Axel, è quasi magia! Vagonate di milioni senza rotture di…

Axel, è quasi magia! Vagonate di milioni senza rotture di…

Milan e Juve lo hanno sognato. Lui, Axel Witsel, è sempre sfuggito come un’inafferrabile dama. Ma in quanti campionati decenti ha giocato il centrocampista belga? Uovo.

Axel Witsel è un eroe. Forse non sarà ricordato come un eroe del calcio, ma certamente dell’illusionismo. Il Milan tempo fa e la Juve in quest’anno solare, lo hanno corteggiato come fosse la fusione tra Belen e la Canalis ventenni. Sistemerà i problemi del centrocampo per anni, hanno pensato le due società.
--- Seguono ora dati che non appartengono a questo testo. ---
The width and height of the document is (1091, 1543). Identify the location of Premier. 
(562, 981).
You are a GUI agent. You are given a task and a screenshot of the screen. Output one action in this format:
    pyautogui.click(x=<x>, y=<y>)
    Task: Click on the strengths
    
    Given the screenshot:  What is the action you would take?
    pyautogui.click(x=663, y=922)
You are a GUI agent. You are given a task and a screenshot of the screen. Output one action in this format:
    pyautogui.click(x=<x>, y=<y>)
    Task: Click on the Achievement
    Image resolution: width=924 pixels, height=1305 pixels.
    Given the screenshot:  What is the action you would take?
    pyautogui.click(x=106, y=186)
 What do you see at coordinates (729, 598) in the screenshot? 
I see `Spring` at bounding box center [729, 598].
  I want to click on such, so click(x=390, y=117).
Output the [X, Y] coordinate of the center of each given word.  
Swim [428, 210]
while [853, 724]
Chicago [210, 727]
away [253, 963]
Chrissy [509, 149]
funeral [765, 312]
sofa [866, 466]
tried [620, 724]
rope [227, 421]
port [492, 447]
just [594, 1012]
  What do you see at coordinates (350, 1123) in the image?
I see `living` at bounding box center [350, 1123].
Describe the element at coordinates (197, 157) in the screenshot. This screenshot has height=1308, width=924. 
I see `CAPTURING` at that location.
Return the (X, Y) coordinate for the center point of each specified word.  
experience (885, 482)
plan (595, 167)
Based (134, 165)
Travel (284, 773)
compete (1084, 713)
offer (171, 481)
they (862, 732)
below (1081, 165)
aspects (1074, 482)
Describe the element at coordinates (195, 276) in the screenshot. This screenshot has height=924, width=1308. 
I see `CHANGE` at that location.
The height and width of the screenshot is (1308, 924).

Ed è difficile dar loro completamente torto. Il ragazzo è giovane, giovanissimo al tempo del corteggiamento rossonero, fisicamente dotato e tecnicamente solido. In mezzo al campo sa cambiare passo, inserirsi e calciare, senza però lesinare la fase d’interdizione che, per caratteristiche, svolge con naturalezza e straordinario profitto.

Un motivo ci sarà se la Nazionale belga, nel 2016 al primo posto del ranking Fifa, fonda la sua mediana su di lui e Nainggolan. Maledetti Club cinesi, che ci portano via campioni ancora nel fiore degli anni sportivi, e senza darci la possibilità di competere economicamente nel futuro prossimo.

Ok, tutto vero. Axel Witsel, però, è diverso dagli altri. Lui non è Tevez, e neppure Oscar (che nel Chelsea ci ha giocato). Witsel, a 27 anni, non  ha mai giocato una singola stagione in un campionato decente. Alla fine del suo contratto cinese, un quadriennale da 18 milioni a stagione, il centrocampista belga avrà guadagnato, in 10 anni da professionista, circa 90 milioni di euro. Numero di stagioni giocate in Serie A, Liga, Premier League o Bundes? Zero.

Ovviamente si scherza, eh! Lo dico per i fenomeni che arriveranno sbavando che la Liga portoghese è durissima, o che la Russian Premier League è paragonabile alla Serie A di Zico, Maradona, Falcao, Platini e Maradona.

(P.S. ha giocato qualche partita in Champions con lo Zenit. Anche Criscito però.)

Pensatela come volete, ma la realtà è che Witsel ha fatto la sua carriera in Belgio, Portogallo, Russia e, ora, in Cina. Fino a qualche tempo fa, un giocatore con questo curriculum avrebbe dovuto aprire un bar col calcetto per sopravvivere a fine carriera. Lui potrà fare l’armatore di barche; i tempi cambiano.

Non c’è niente da dire. Se mettessimo Witsel al ministero del tesoro, in una legislatura daremmo merda a Dubai.